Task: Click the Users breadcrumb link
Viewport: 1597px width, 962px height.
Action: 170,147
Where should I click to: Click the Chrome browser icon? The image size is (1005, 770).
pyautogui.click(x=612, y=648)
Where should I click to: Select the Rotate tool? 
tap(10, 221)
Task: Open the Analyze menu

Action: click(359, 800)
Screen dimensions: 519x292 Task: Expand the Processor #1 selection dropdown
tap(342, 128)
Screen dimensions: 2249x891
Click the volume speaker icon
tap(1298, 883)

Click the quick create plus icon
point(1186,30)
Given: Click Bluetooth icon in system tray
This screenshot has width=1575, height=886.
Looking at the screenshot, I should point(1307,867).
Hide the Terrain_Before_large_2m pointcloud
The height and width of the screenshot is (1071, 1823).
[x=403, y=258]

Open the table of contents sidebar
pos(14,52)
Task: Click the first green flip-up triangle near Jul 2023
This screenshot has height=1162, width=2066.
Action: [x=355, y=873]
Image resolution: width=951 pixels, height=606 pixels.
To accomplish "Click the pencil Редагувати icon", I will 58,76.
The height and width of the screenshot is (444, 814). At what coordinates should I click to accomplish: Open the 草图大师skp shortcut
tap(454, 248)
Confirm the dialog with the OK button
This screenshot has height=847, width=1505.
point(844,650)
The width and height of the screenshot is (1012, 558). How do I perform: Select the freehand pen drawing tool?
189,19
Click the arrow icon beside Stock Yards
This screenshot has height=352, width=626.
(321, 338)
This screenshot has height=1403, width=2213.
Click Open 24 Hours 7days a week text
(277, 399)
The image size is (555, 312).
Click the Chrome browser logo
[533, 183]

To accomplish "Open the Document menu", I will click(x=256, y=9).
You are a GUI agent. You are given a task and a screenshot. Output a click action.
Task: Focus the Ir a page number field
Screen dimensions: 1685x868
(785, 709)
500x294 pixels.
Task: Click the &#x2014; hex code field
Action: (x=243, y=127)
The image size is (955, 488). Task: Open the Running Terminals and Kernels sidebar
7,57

####

» **EXERCISE INSTRUCTIONS**: Please copy out the data above exactly.

» **RESULT OF THE TASK**:
Task: Click the Users breadcrumb link
Viewport: 1597px width, 962px height.
Action: 170,147
Where should I click to: Click the Chrome browser icon? The image size is (1005, 770).
pyautogui.click(x=612, y=648)
Where should I click to: Select the Rotate tool? 
tap(10, 221)
Task: Open the Analyze menu

Action: click(359, 800)
Screen dimensions: 519x292 Task: Expand the Processor #1 selection dropdown
tap(342, 128)
Screen dimensions: 2249x891
Click the volume speaker icon
tap(1298, 883)

Click the quick create plus icon
point(1186,30)
Given: Click Bluetooth icon in system tray
This screenshot has width=1575, height=886.
Looking at the screenshot, I should point(1307,867).
Hide the Terrain_Before_large_2m pointcloud
The height and width of the screenshot is (1071, 1823).
[x=403, y=258]

Open the table of contents sidebar
pos(14,52)
Task: Click the first green flip-up triangle near Jul 2023
This screenshot has height=1162, width=2066.
Action: [x=355, y=873]
Image resolution: width=951 pixels, height=606 pixels.
To accomplish "Click the pencil Редагувати icon", I will 58,76.
The height and width of the screenshot is (444, 814). At what coordinates should I click to accomplish: Open the 草图大师skp shortcut
tap(454, 248)
Confirm the dialog with the OK button
This screenshot has height=847, width=1505.
point(844,650)
The width and height of the screenshot is (1012, 558). How do I perform: Select the freehand pen drawing tool?
189,19
Click the arrow icon beside Stock Yards
This screenshot has height=352, width=626.
(321, 338)
This screenshot has height=1403, width=2213.
Click Open 24 Hours 7days a week text
(277, 399)
The image size is (555, 312).
Click the Chrome browser logo
[533, 183]

To accomplish "Open the Document menu", I will click(x=256, y=9).
You are a GUI agent. You are given a task and a screenshot. Output a click action.
Task: Focus the Ir a page number field
Screen dimensions: 1685x868
(785, 709)
500x294 pixels.
Task: Click the &#x2014; hex code field
Action: (x=243, y=127)
The image size is (955, 488). Task: Open the Running Terminals and Kernels sidebar
7,57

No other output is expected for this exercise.